Stability and predictability in our tax regime and processes is a must. Retroactive changes in tax laws and applying them arbitrarily is a sure way of driving away foreign partners to other countries. All countries are involved in fighting black money, money laundering, and financing of terrorism.

But the Indian requirements on investors for providing information, KYC, etc should not be excessive in comparison to competitor countries in Asia. Otherwise we will lose out on investment. The burden of compliance should not be too much, especially for small and medium enterprises.

India’s taxation policy and processes have emphasised revenue generation over economic growth. The impact of tax measures on business confidence, growth prospects and foreign investors needs to be brought adequately into focus. A loss of revenue in the short term can be compensated by economic and business growth in the longer term.

A sensible tax regime and tax laws will greatly help boost economic growth and business confidence. Taxation must be regarded as an integral instrument of economic policy rather than a means for raising revenue and balancing the government budget.

DEALING WITH SUBSIDIES

Finally, subsidies must be rationalised and reduced to sustainable levels. The present subsidy burden of 2.5 per cent of GDP is the highest in 10 years and is growing, is unsustainable. Phasing out of subsidies can be done in a gradual manner, over a time span of 2-3 years, in order to alleviate shocks to stakeholders and the systems within which they operate.
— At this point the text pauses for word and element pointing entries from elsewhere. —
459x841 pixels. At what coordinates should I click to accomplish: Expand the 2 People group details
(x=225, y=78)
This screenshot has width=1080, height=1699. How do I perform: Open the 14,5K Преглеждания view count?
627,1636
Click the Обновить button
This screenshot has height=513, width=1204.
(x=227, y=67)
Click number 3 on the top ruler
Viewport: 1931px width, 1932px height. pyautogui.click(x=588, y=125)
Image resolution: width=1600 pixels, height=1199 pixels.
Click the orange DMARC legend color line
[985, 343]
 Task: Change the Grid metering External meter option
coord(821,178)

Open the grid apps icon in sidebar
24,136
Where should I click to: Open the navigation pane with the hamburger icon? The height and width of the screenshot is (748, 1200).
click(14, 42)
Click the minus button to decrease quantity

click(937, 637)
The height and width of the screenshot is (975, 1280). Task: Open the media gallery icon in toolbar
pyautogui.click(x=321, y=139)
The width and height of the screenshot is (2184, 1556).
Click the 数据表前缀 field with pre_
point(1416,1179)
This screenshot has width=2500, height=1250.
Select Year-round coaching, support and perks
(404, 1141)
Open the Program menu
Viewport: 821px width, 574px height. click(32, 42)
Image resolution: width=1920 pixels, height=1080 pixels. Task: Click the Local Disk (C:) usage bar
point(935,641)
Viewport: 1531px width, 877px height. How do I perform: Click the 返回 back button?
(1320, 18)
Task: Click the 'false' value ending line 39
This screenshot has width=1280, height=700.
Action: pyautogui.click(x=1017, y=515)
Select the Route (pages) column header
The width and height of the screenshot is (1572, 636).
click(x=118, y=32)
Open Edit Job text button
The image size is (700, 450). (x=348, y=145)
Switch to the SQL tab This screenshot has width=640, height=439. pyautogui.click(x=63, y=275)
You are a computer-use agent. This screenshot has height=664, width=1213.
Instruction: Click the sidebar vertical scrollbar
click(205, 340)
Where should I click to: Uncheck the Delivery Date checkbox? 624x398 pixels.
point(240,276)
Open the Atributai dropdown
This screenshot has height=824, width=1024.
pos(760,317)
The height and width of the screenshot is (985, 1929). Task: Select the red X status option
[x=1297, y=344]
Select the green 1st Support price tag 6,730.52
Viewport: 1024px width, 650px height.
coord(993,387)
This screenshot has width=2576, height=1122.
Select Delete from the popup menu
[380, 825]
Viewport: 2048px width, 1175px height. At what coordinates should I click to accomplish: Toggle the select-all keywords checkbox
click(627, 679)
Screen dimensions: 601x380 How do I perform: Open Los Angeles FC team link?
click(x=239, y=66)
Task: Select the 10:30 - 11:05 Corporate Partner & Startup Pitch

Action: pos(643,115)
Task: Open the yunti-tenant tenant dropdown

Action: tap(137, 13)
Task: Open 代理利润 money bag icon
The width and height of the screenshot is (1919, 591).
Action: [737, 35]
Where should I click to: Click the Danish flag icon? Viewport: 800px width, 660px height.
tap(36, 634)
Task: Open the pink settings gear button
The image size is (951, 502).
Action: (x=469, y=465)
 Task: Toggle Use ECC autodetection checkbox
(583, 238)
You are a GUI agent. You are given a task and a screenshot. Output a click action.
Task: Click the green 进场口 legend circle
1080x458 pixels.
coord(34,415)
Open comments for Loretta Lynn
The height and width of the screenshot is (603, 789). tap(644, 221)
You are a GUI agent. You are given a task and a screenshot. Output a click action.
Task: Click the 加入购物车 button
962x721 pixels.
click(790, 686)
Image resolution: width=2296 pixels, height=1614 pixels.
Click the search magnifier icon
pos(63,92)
This applies to diesel, kerosene, LPG, fertilisers, foodgrains. To deal with populist requirements and political necessities, BPL stakeholders who are affected most by subsidy reductions could be given cash grants or coupons redeemable at market outlets. This would remove the high costs and inefficiencies of the distribution system by making it more market-based, as well as enabling better monitoring and targeting of assistance to those most in need.

Sustainability needs to be built into our economic growth by providing incentives for activities such as organic farming, renewable energy, and energy efficiency. The key problem of meeting our burgeoning energy requirements needs urgent attention. Individual households should be encouraged to use renewable energy, and transfer surplus energy production to smart grids with built in incentives. The large losses in our transmission and distribution networks should be reduced to the minimum. Energy self-sufficiency remains the single most serious problem facing India in the long term.

If the government has indeed woken up from its coalition stupor and is serious about getting India’s economy running on all cylinders, economic reforms must be fast forwarded. Only this will enable citizens to benefit and yield electoral dividends.

(The author, a former Ambassador of India, has served on the Foreign Investment Promotion Board and Foreign Investment Implementation Authority.)